Let the 3 smallest fishes weight a, b and c kilograms.  Then  

    a + b + c = 25 kg     (1)


    Notice, that from equation (1), the weight at least one of the fishes {a,b,c}  MUST BE MORE than  8 kilograms
    (otherwise, their total weight would be not more than 24 kg).

    Let call this fish M8 ("more than 8 kilograms"):  M8 > 8 kg.    <<<---=== note the strong inequality (!)



Let the 3 largest fishes weight x, y and z kilograms.  Then  

    x + y + z = 35 kg     (2)



The sum (1) plus sum (2) is 25 + 35 = 60 kilograms, which  is 40 kilograms less than 100 kilograms.

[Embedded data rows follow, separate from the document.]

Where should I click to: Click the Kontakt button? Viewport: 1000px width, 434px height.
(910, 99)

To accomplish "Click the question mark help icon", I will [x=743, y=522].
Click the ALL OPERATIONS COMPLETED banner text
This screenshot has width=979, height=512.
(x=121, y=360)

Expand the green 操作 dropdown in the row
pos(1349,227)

Hence, it should be at least 4 or more other fishes, distinct from a, b, c, x, y and z, to balance this difference of 40 kilograms.

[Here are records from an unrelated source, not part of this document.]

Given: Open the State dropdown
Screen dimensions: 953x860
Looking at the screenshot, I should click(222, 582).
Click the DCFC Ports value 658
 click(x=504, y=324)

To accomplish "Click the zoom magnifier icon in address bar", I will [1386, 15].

    Now, if the set of these distinct fishes contain 5 or more fishes, then the weight of at least one of these 5 or more distinct fishes 
    must be LESS than OR equal to 8 kilograms

    (otherwise, the total weight of these 5 distinct fishes would be more than 40 kilograms).

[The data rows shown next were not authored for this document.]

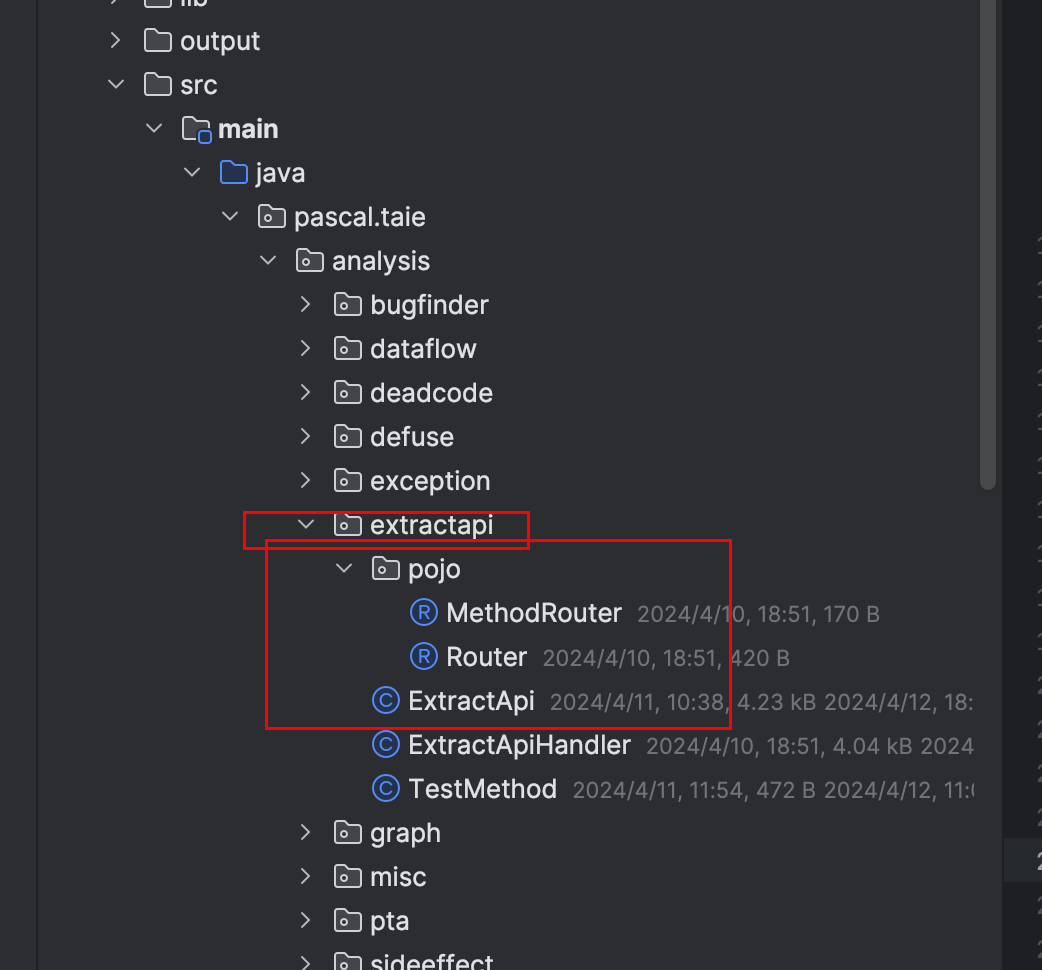Click the ExtractApi class icon
The image size is (1042, 970).
(x=385, y=700)
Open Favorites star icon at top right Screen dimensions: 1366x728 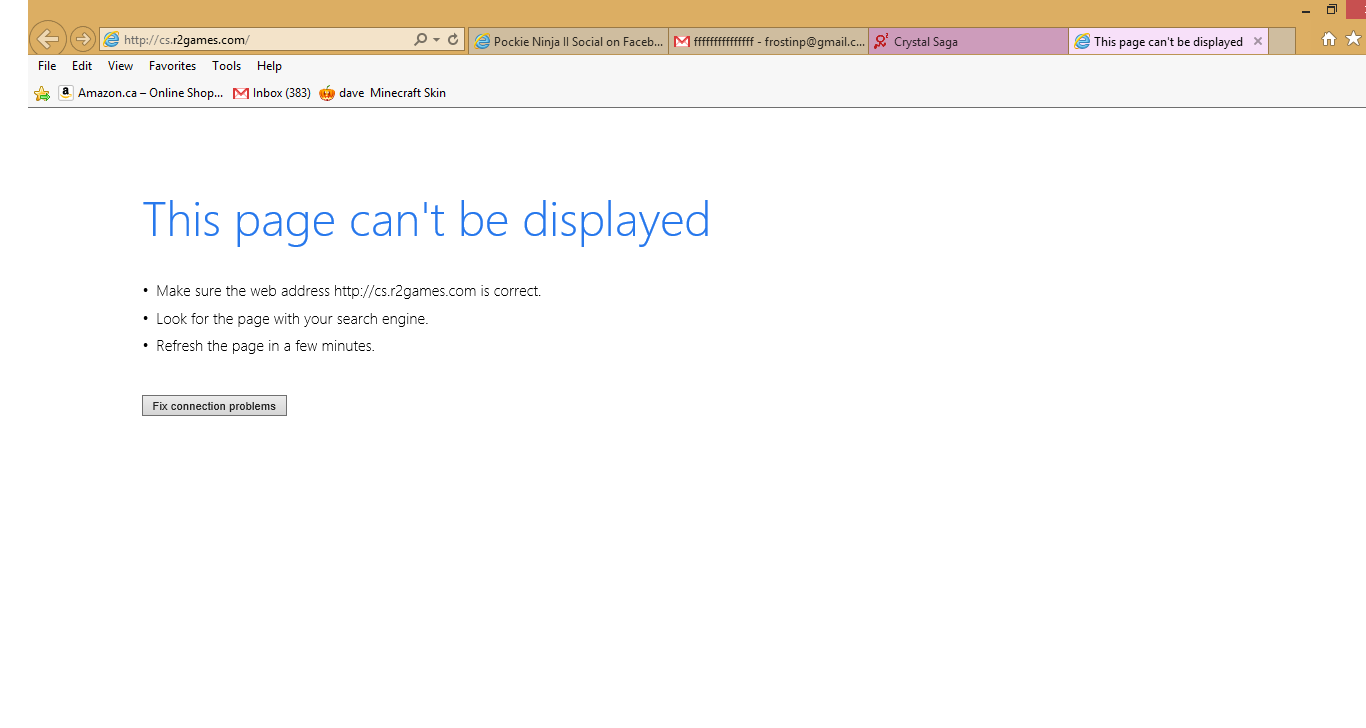1353,39
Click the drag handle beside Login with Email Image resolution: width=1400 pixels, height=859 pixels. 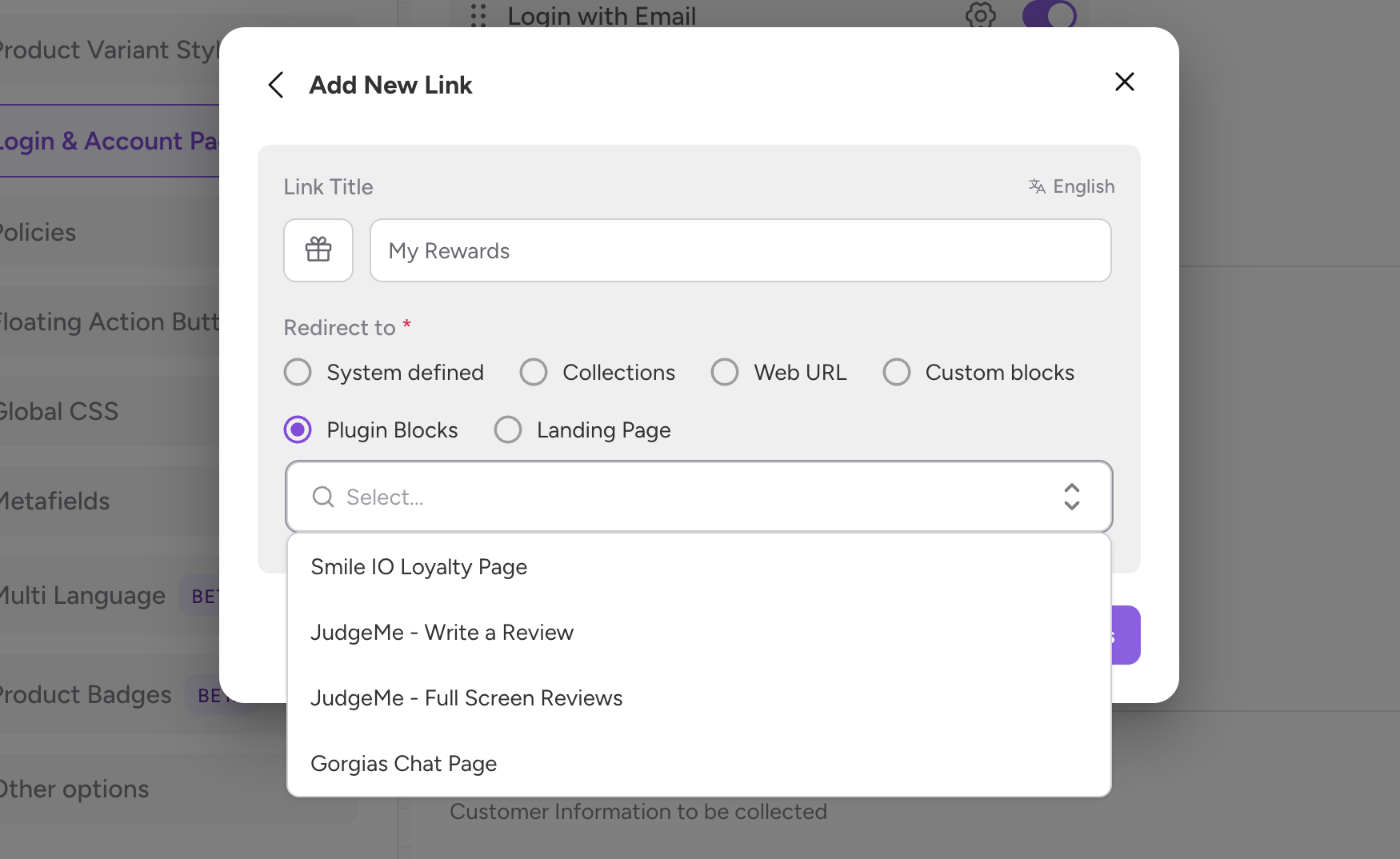point(478,15)
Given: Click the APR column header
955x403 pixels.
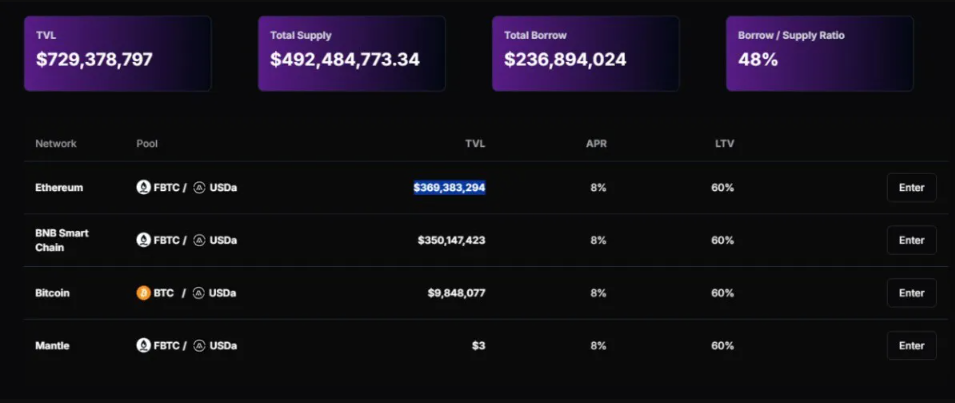Looking at the screenshot, I should click(596, 144).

    Let call this fish L8 ("less or equal to 8 kilograms"):  L8 <= 8.



Then, replacing M8 by L8 in the set {a,b,c}, we would obtain the new set of 3 fishes weighing in total LESS THAN 25 kilograms.


It gives us a CONTRADICTION with the statement that the three smallest fishes weight 25 kilograms.


The contradiction means that the set of distinct fishes consists of EXACTLY 4 fishes.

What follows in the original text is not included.